For a few years now, I’ve struggled with blephoritis. Small surprise considering I already have oily skin and seborrheic dermatitis. For the past few years, I’ve taken good care to have good eyelid hygiene: wash twice a day with facial cleanser, scrub with a washcloth to remove any dirt, and moisturize with an oily skin-friendly product. The doctors always tell me this should be good enough, but it hasn’t been. It’s only gotten worse over the past couple of years, and I’m at my wits end. My eyelids are puffy and there are splits in my eyelash line. My eyes get dried out from the puffiness of my eyelids. I have tear attacks, where my eyes start randomly watering and stinging and then watering more (and they happen at very bad times like when I’m driving). So I got on the internet, because so far the doctors have been only useful for getting antibiotic and steroid eyedrops from–which never solves the problem.

**Stored data**
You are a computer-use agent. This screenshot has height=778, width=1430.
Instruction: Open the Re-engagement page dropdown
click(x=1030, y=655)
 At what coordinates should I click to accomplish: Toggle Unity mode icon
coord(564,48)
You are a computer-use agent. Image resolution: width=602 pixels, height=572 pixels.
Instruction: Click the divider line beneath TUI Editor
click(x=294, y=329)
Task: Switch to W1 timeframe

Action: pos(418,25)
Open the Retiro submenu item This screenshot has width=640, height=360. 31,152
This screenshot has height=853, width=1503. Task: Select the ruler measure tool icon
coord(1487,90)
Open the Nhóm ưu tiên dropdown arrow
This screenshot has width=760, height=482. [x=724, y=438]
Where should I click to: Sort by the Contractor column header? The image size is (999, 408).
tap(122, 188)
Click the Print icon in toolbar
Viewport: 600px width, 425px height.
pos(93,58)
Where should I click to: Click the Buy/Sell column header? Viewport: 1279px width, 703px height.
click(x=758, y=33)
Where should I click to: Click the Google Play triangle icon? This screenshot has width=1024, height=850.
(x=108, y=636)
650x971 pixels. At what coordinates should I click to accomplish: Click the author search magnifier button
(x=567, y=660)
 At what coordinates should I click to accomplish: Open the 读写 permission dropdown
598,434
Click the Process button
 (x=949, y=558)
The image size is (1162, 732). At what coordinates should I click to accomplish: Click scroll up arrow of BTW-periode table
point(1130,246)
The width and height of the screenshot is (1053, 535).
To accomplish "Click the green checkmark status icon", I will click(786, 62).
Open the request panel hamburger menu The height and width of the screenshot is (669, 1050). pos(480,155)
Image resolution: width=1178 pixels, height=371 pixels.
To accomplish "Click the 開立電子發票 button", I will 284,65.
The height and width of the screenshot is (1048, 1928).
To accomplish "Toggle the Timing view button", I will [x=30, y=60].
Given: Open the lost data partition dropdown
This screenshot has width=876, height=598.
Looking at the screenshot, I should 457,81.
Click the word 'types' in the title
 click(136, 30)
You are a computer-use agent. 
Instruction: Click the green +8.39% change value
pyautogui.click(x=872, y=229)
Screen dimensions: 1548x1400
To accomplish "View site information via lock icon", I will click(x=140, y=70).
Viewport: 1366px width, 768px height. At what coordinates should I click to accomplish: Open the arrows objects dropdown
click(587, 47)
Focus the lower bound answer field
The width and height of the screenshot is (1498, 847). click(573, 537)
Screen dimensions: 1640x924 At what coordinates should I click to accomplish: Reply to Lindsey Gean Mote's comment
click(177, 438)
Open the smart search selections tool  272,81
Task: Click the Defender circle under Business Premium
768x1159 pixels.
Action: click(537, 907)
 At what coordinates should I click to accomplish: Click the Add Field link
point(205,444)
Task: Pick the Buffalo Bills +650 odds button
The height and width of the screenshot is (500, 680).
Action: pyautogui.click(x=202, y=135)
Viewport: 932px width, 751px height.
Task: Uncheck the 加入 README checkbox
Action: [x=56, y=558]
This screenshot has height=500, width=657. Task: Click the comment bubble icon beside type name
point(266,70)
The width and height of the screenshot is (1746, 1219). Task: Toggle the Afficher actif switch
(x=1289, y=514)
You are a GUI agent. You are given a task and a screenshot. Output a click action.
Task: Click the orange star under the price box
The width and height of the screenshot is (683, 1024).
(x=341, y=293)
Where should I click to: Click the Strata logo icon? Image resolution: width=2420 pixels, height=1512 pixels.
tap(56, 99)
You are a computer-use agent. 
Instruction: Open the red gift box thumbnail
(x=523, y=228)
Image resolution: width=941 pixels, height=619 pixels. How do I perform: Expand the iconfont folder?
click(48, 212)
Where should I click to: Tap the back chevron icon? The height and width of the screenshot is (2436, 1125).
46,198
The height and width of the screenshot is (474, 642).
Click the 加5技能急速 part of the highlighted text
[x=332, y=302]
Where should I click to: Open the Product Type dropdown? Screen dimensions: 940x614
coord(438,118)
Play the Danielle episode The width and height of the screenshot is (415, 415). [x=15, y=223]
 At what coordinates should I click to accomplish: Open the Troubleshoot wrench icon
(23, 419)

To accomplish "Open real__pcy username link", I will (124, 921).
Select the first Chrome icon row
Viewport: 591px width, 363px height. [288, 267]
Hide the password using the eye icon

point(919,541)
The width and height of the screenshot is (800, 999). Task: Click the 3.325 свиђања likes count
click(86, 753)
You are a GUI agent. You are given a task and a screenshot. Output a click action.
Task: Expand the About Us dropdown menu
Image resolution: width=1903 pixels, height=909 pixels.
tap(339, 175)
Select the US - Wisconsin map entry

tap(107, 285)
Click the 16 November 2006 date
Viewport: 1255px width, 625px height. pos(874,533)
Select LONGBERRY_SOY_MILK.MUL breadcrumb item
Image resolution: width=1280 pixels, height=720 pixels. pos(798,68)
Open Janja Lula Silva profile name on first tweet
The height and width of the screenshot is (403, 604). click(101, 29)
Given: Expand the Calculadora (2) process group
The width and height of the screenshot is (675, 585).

**Activity A**
In the eyelid text, why did the writer turn to the internet? Answer in one to three sentences.
**Activity B**
Translate this sentence from the eyelid text into Spanish: "My eyelids are puffy and there are splits in my eyelash line."
Rely solely on the eyelid text for your answers.

**Task result A**
The writer turned to the internet because, so far, doctors have been useful only for prescribing antibiotic and steroid eyedrops, and those never solved the problem. Meanwhile, the condition kept getting worse despite careful eyelid hygiene.

**Task result B**
Tengo los párpados hinchados y hay grietas en la línea de las pestañas.